=== Section Start ===
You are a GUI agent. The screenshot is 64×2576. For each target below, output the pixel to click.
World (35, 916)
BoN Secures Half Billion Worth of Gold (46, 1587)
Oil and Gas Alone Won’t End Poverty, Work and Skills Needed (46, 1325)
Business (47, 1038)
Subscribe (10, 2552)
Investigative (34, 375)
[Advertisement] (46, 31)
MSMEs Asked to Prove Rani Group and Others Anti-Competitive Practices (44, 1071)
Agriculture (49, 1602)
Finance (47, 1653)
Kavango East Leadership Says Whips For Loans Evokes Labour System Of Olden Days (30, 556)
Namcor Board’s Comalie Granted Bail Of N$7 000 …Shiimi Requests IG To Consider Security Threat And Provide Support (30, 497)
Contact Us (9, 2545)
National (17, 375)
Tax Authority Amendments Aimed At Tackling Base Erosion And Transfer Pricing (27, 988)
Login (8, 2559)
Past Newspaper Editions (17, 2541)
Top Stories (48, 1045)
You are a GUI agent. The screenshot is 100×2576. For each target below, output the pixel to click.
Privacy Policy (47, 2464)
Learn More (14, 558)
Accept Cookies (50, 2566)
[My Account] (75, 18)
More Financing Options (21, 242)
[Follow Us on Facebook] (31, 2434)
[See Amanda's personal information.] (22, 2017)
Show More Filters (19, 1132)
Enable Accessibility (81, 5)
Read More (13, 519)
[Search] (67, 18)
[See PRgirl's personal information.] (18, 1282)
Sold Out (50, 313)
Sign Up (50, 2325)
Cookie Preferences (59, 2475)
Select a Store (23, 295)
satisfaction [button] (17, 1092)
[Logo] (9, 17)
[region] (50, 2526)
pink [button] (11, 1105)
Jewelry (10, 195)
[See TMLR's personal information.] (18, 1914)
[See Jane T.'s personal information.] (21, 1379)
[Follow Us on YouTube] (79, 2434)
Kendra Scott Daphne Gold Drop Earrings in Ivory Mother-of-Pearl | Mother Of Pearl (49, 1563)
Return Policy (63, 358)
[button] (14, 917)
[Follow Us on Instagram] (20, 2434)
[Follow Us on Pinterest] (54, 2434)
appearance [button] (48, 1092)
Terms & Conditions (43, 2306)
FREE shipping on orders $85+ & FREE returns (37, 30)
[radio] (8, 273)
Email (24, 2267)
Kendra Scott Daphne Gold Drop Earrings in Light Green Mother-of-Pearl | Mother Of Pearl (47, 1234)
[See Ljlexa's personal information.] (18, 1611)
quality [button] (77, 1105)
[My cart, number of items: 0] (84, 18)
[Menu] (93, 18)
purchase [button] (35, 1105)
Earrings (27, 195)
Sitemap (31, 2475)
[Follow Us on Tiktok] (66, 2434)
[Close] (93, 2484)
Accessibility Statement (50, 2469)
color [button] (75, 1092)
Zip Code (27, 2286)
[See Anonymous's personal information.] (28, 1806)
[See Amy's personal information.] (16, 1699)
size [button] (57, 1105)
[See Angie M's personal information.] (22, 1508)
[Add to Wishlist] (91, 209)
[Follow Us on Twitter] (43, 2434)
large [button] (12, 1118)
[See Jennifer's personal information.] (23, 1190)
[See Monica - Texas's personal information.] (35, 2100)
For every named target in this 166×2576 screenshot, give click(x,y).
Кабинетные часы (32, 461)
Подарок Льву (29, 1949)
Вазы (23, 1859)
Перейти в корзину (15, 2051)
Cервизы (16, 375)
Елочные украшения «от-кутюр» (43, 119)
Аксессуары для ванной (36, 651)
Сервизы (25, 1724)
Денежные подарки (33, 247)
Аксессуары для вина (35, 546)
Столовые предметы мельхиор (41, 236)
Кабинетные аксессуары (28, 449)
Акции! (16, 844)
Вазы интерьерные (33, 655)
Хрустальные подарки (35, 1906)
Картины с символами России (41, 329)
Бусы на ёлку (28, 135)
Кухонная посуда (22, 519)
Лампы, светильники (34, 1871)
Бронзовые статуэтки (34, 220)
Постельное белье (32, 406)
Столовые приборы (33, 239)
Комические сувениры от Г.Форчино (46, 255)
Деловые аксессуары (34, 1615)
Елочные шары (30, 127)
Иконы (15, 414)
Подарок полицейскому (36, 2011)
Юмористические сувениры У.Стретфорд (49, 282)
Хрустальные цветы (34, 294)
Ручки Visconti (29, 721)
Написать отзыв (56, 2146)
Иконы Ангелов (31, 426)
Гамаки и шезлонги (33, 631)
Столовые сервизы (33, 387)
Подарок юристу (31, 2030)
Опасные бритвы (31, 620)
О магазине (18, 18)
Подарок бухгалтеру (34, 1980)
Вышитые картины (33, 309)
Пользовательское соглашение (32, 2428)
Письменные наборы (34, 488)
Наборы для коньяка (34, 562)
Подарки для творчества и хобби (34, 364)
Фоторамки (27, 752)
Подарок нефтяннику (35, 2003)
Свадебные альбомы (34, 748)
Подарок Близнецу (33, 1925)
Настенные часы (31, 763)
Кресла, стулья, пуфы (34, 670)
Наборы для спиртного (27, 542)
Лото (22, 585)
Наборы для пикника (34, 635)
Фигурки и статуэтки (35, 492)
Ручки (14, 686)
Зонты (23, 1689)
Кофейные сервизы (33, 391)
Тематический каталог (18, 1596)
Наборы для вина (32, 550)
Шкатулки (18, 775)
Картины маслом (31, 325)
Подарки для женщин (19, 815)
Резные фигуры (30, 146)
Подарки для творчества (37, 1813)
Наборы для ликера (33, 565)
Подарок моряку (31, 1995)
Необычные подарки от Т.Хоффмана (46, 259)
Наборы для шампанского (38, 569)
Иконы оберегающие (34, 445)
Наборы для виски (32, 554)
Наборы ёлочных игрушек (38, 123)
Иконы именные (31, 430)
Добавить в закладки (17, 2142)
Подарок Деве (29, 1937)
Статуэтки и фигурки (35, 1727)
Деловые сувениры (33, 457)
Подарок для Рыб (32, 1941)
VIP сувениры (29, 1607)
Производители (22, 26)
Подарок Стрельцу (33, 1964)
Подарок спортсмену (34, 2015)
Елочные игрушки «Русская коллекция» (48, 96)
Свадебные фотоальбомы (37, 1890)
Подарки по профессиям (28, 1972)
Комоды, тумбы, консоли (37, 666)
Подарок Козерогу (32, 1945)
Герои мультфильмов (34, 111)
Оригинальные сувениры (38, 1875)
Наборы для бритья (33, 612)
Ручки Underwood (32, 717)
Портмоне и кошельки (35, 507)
=== Section End ===
From the line that contains "Оригинальные сувениры (38, 1875)" through the last line of the listing, every line is to be restated word for word, both ends included.

Оригинальные сувениры (38, 1875)
Наборы для бритья (33, 612)
Ручки Underwood (32, 717)
Портмоне и кошельки (35, 507)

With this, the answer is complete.